[What the exercise asks] What you return must match the records word for word, except that images are dropped.

Collected data
========

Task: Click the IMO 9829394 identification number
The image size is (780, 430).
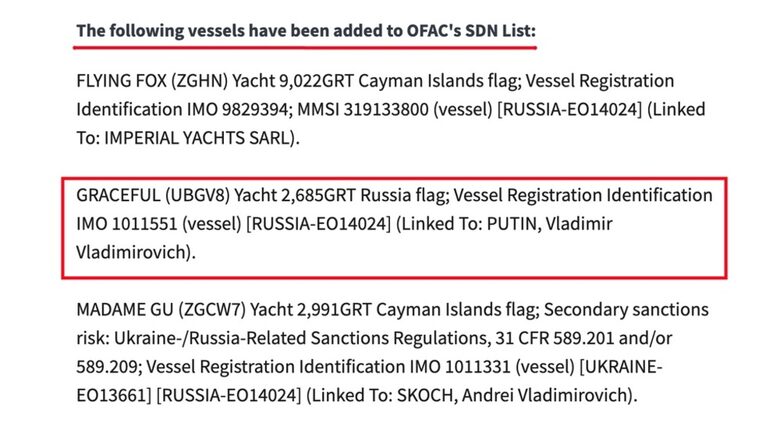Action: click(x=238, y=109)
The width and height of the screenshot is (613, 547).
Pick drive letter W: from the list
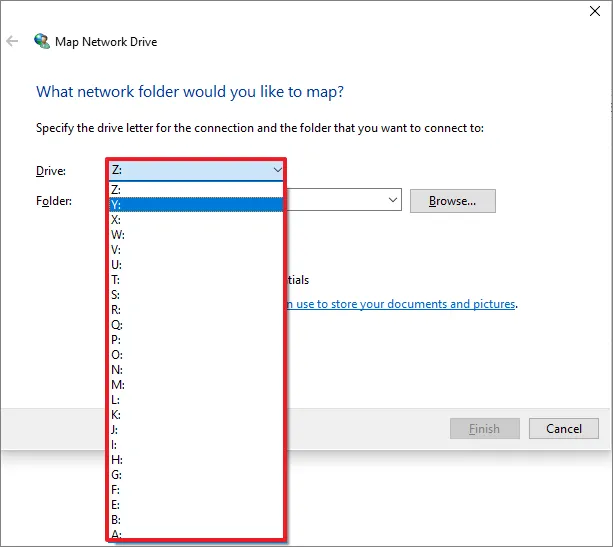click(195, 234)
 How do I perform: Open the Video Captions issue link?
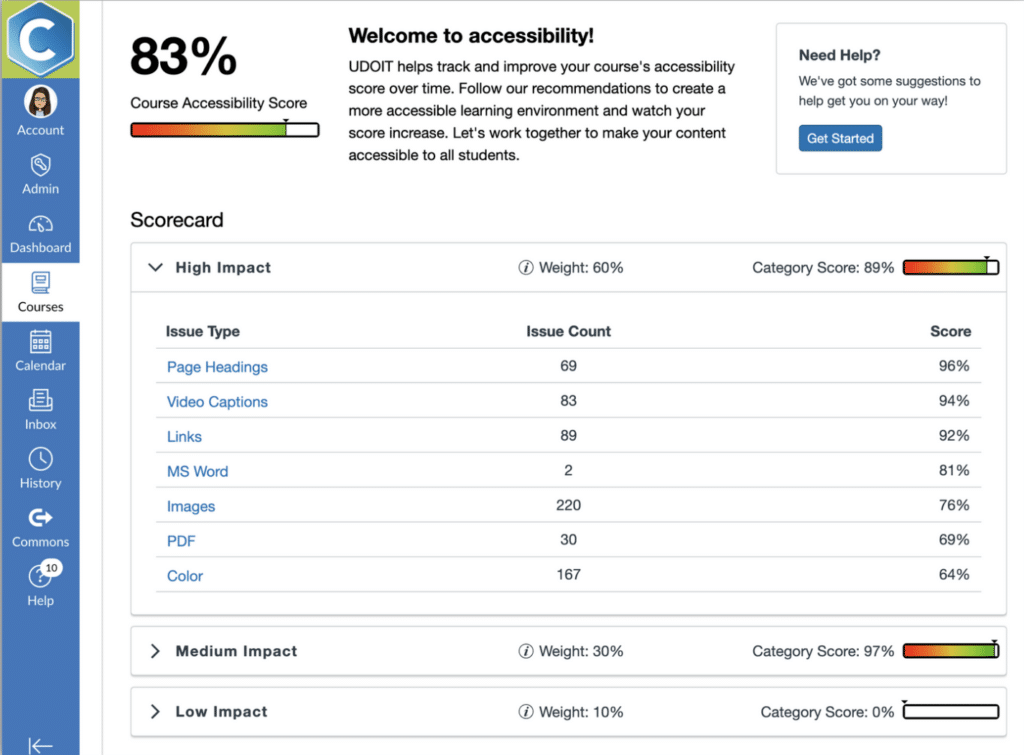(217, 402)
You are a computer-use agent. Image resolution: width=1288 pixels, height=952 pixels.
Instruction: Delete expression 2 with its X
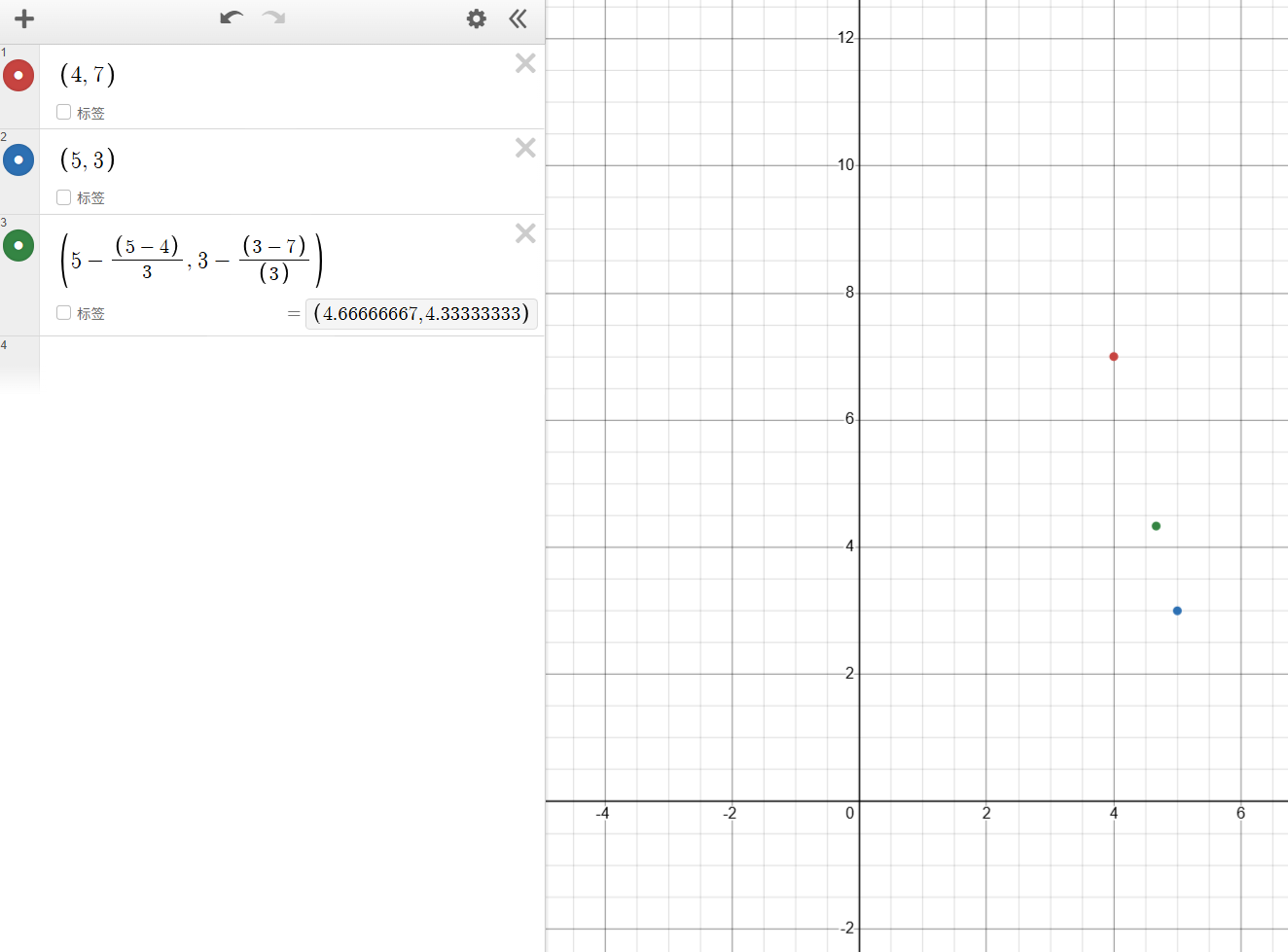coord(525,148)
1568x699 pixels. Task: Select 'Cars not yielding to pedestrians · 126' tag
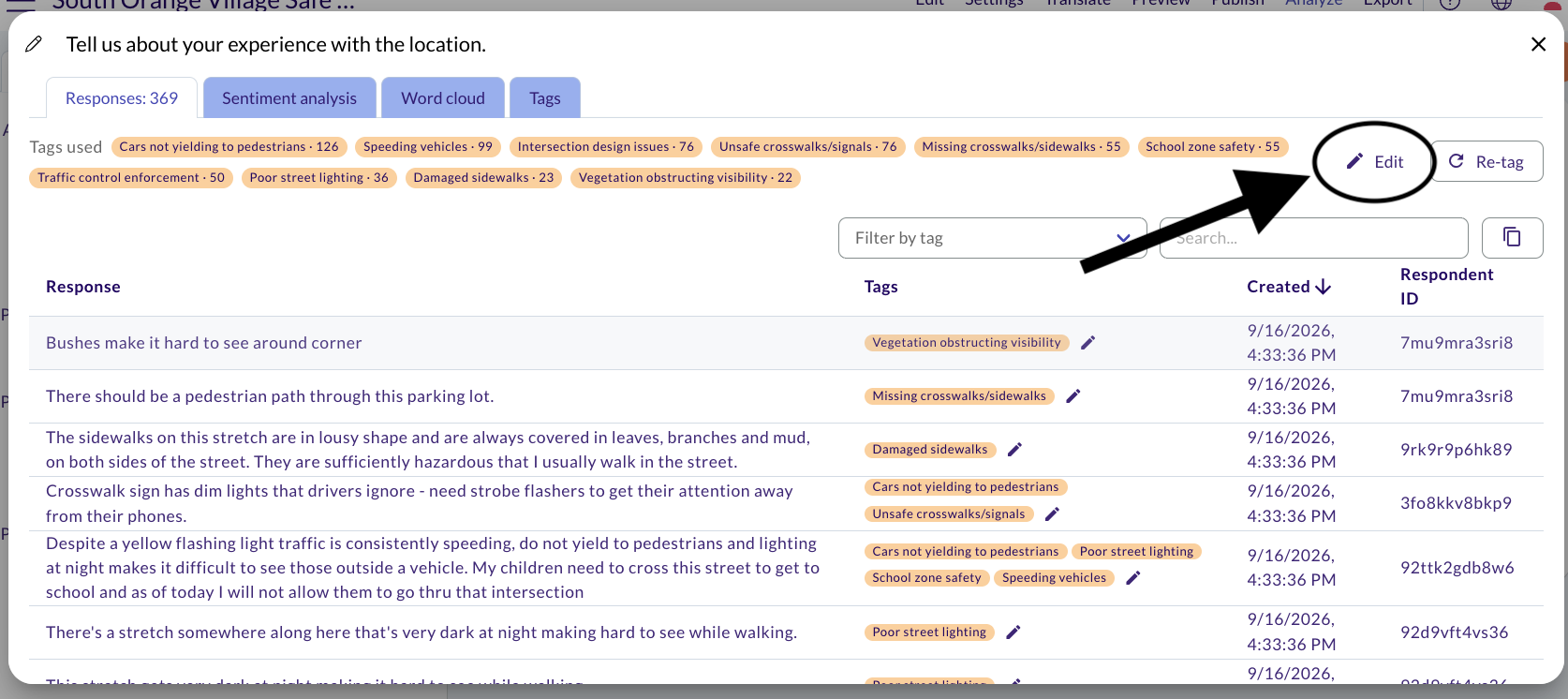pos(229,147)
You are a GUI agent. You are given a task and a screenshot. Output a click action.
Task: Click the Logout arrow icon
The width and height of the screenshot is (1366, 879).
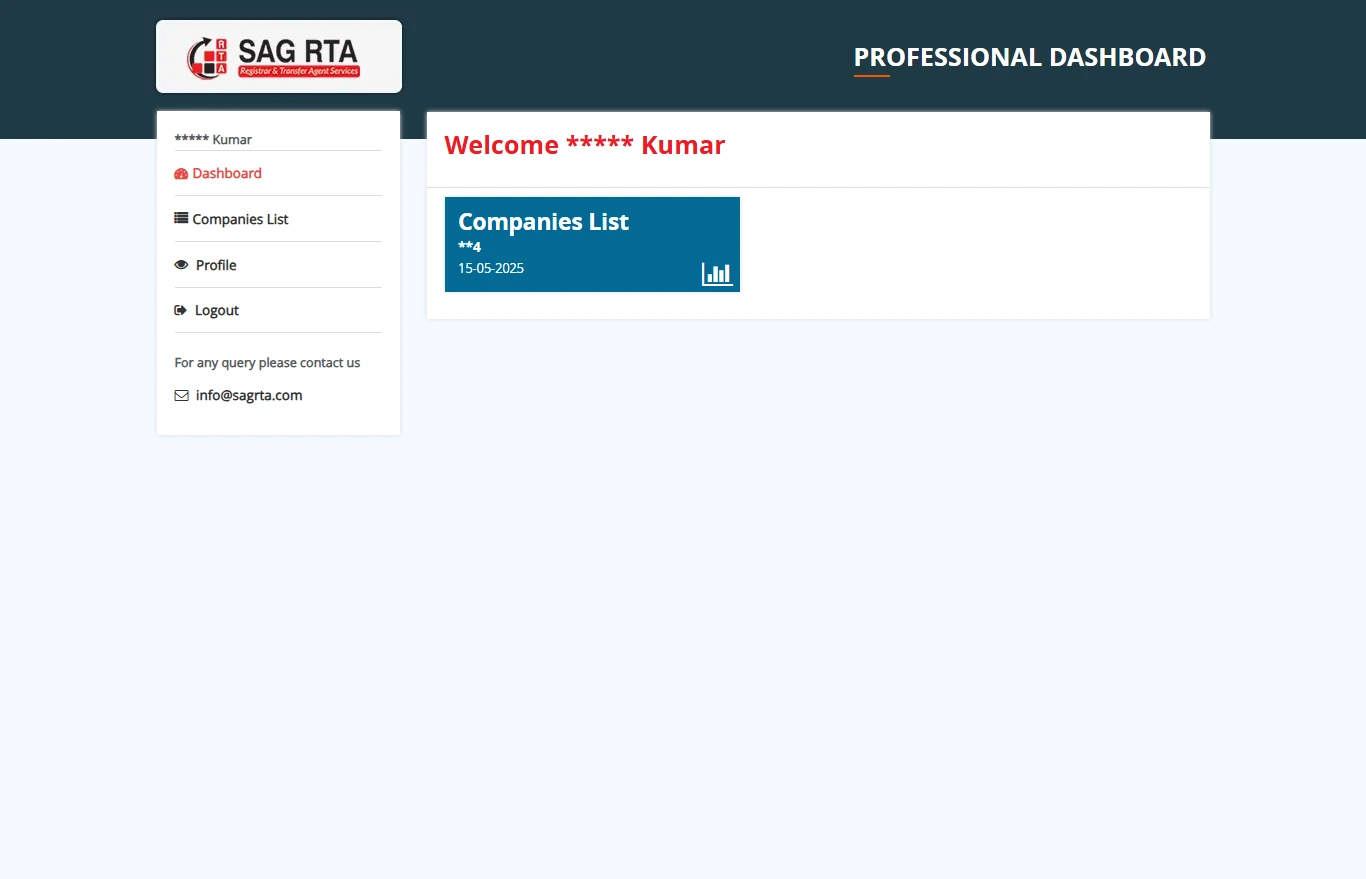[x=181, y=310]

========

[Exercise solution]
Task: Click the IMO 9829394 identification number
The image size is (780, 430).
Action: click(x=238, y=109)
The width and height of the screenshot is (613, 547).
Pick drive letter W: from the list
click(195, 234)
 How do I perform: Open the Video Captions issue link?
(217, 402)
You are a computer-use agent. Image resolution: width=1288 pixels, height=952 pixels.
Instruction: Delete expression 2 with its X
coord(525,148)
1568x699 pixels. Task: Select 'Cars not yielding to pedestrians · 126' tag
pos(229,147)
You are a GUI agent. You are given a task and a screenshot. Output a click action.
Task: Click the Logout arrow icon
The width and height of the screenshot is (1366, 879).
[x=181, y=310]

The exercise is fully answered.